The Yukon-Kuskokwim Delta region of southwestern Alaska, which encompasses 58 mostly Yupik communities, has used “expedited partner therapy” — the quick identification and treatment of infected patients’ sexual partners — and other methods to dramatically reduce gonorrhea rates, the Alaska Department of Health and Social Services reported.

The region’s experience, described in a May 29 bulletin issued by the department’s epidemiology section, could be an example for the rest of the state and other far northern regions, said Susan Jones, the epidemiology program manager for sexually transmitted diseases and HIV.

“We can learn from each other,” she said.

In the Yukon-Kuskokwim region, where gonorrhea rates in the region have been the highest in Alaska. In 2010, they peaked at 1,316 cases per 100,000, about nine times the national U.S. rate posted in 2015 and 2016, according to the epidemiology section.

That extremely high rate of infection spurred community action. “What they did is essentially set up a task force in their community to address it,” Jones said.

Through the Yukon-Kuskokwim Health Corporation, which serves the 58,000-square-mile region, the community group established a public education system, ensured that medications were premixed and readily available at village clinics and emergency rooms in even very rural areas and ensured that diagnosed patients get follow-up care. A key part of the follow-up care was tracing patients’ sexual contacts and providing medication for those people, the epidemiology bulletin said.

By 2015, rates of gonorrhea infection in the region had fallen to 390 cases per 100,000, still above the state average but a significant improvement, the bulletin said.

An important lesson, Jones said, is that quick action is needed. “Infected persons have to get treated right away and partners IDed and treated,” she said. Patients need to be forthcoming about identifying partners and types of sexual activity, she said, and health-care providers need to collect that information. “So everyone has to kind of do their part,” she said.

The Yukon-Kuskokwim region’s experience with high rates of gonorrhea is part of an Arctic pattern.
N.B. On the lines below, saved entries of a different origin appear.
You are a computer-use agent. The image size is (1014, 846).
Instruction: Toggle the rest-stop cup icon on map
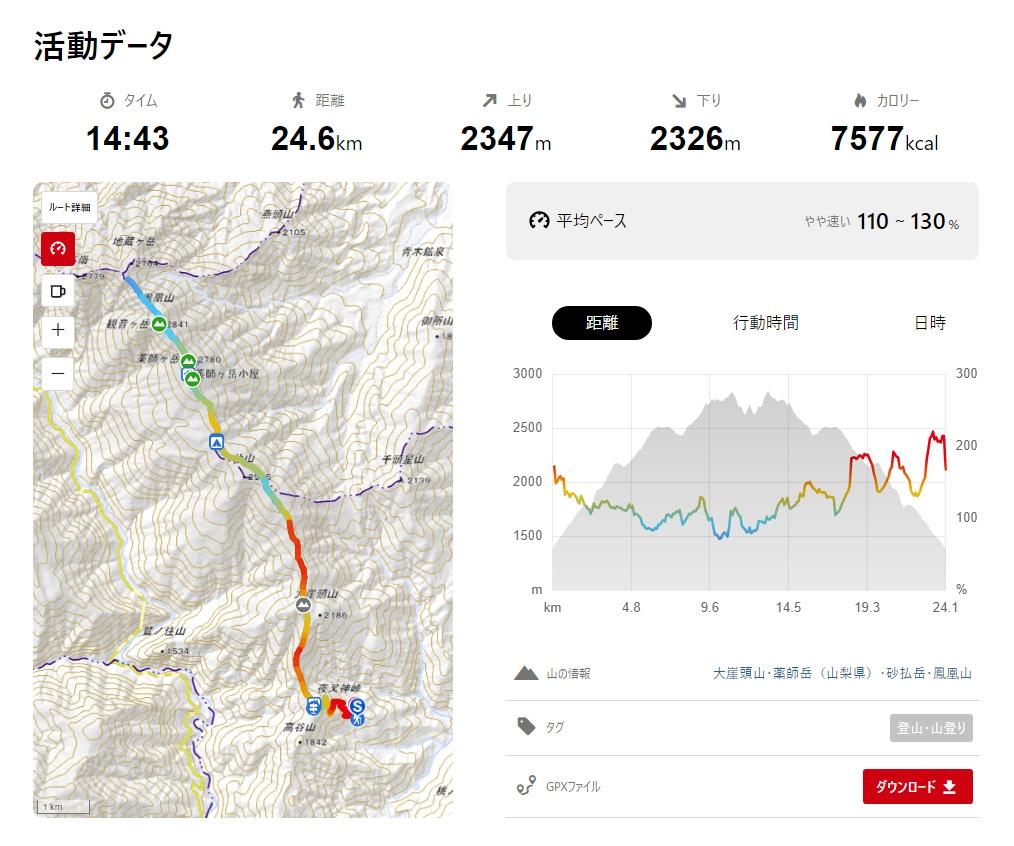coord(58,291)
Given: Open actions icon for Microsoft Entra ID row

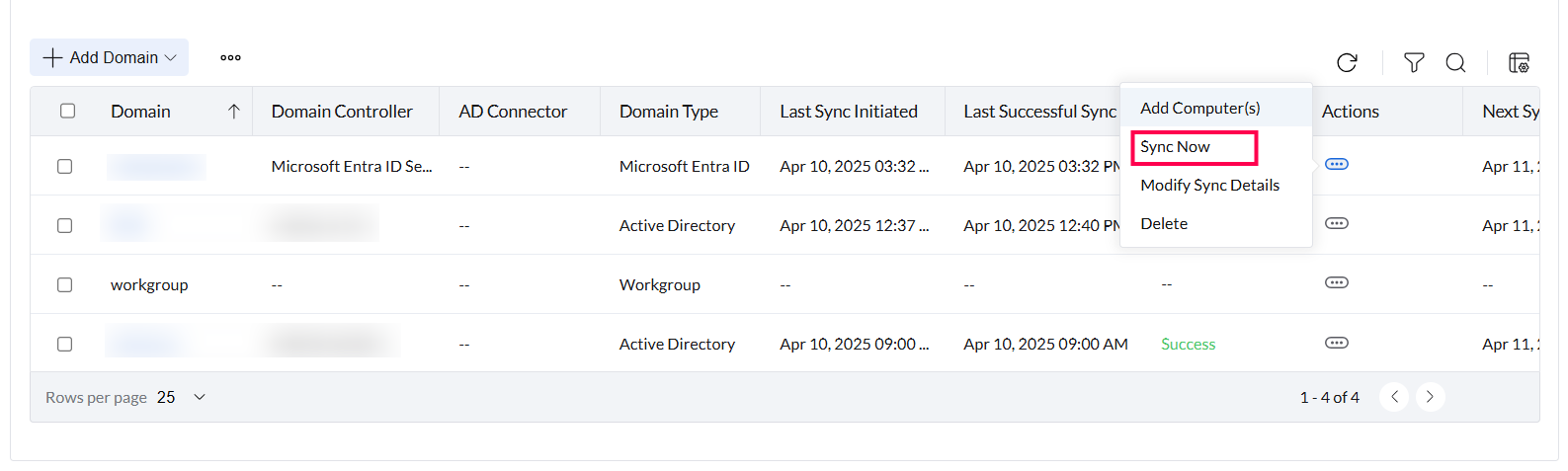Looking at the screenshot, I should 1336,165.
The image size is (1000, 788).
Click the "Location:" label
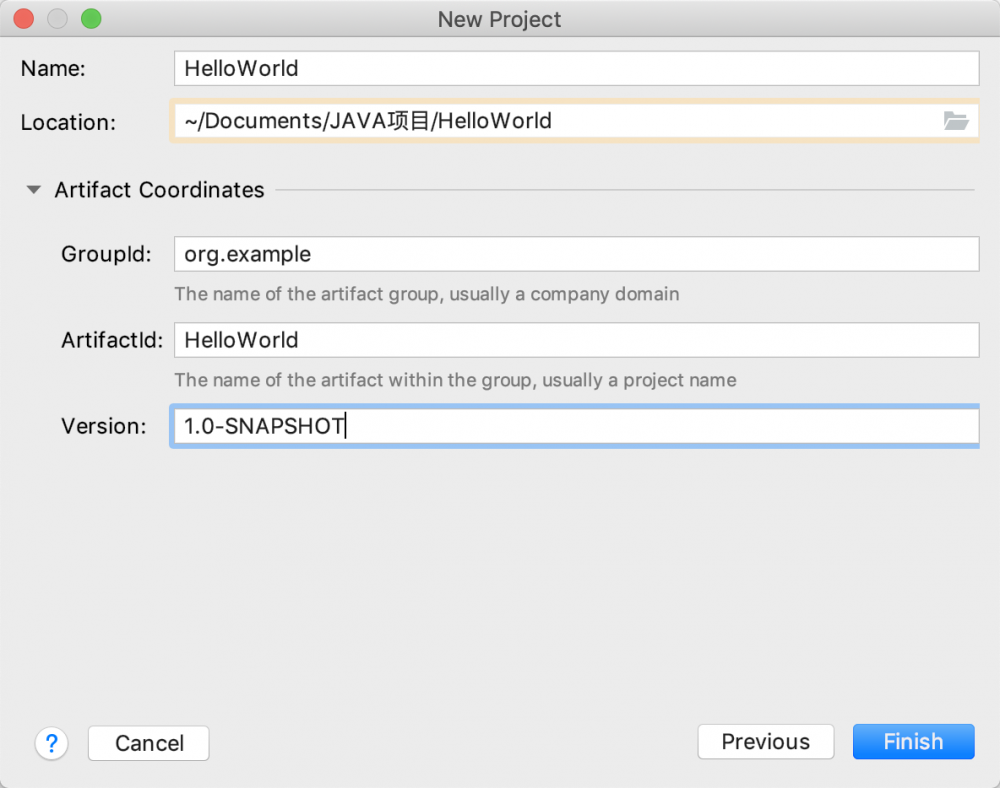point(68,123)
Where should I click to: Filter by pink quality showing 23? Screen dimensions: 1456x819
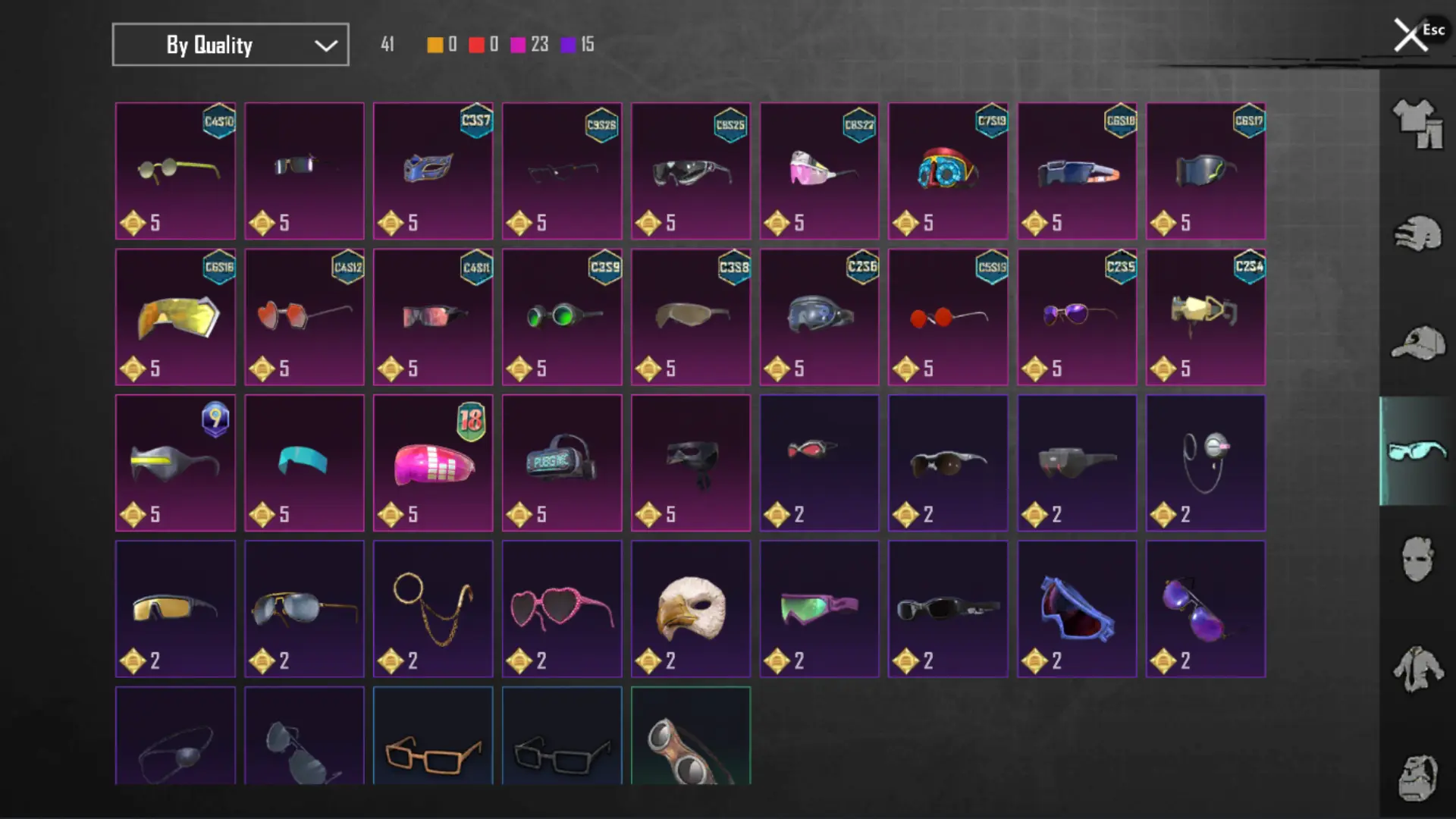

In the early 2000s, rates of chlamydia, another sexually transmitted disease, were very high and on the rise in Alaska, Canada’s northern territories and Greenland, according to a study published in the journal Emerging Infectious Diseases. Rates in the northern territories of Canada were about eight times as high as those in that nation as a whole; rates in Greenland were also about eight times as high as those in Denmark, that 2008 study found.

In Greenland, rates of syphilis jumped from no recorded cases in 2010 to 85.3 per 100,000 in 2014; that compares to a 6.25 per 100,000 incidence rate in Denmark, according to a study published in 2015 in the International Journal of Circumpolar Health.

Gonorrhea rates in Greenland have increased substantially, according to a study published last year in the International Journal of Circumpolar Health. There were 1,550 new cases reported in 2014 in Greenland, a rate of 2,754 per 100,000, compared to a rate of 915 per 100,000 in 2005, the study said.

To address sexually transmitted diseases, Alaska health officials have worked in the past with those from Canada and elsewhere in the Arctic, Jones said. “We have shared information and we look to each other for support,” she said.

Currently, Alaska is coping with a big upswing in syphilis infections, Jones said. As of May, the number of cases reported this year have already exceeded the total for 2017, she said.

Statewide, Alaska is also experiencing a big increase in gonorrhea infections. There were 2,190 reported cases in 2017, a rate of 297 per 100,000 and a 51 percent increase from 2016, said a separate epidemiology bulletin issued on May 24.

As to why rates of gonorrhea and other sexually transmitted infections are so high in Alaska, especially in rural areas, there are several potential contributing factors, Jones said.

Alaska’s demographics is one, she said. “We have a young population, so that would be translated to more sexual activity,” she said. Elsewhere in the Arctic the populations are relatively young as well, she noted.

Another factor, in Alaska and across the United States, where rates are also rising, could be the improved diagnostic technology, which is better at identifying cases than what was used in the past, Jones said.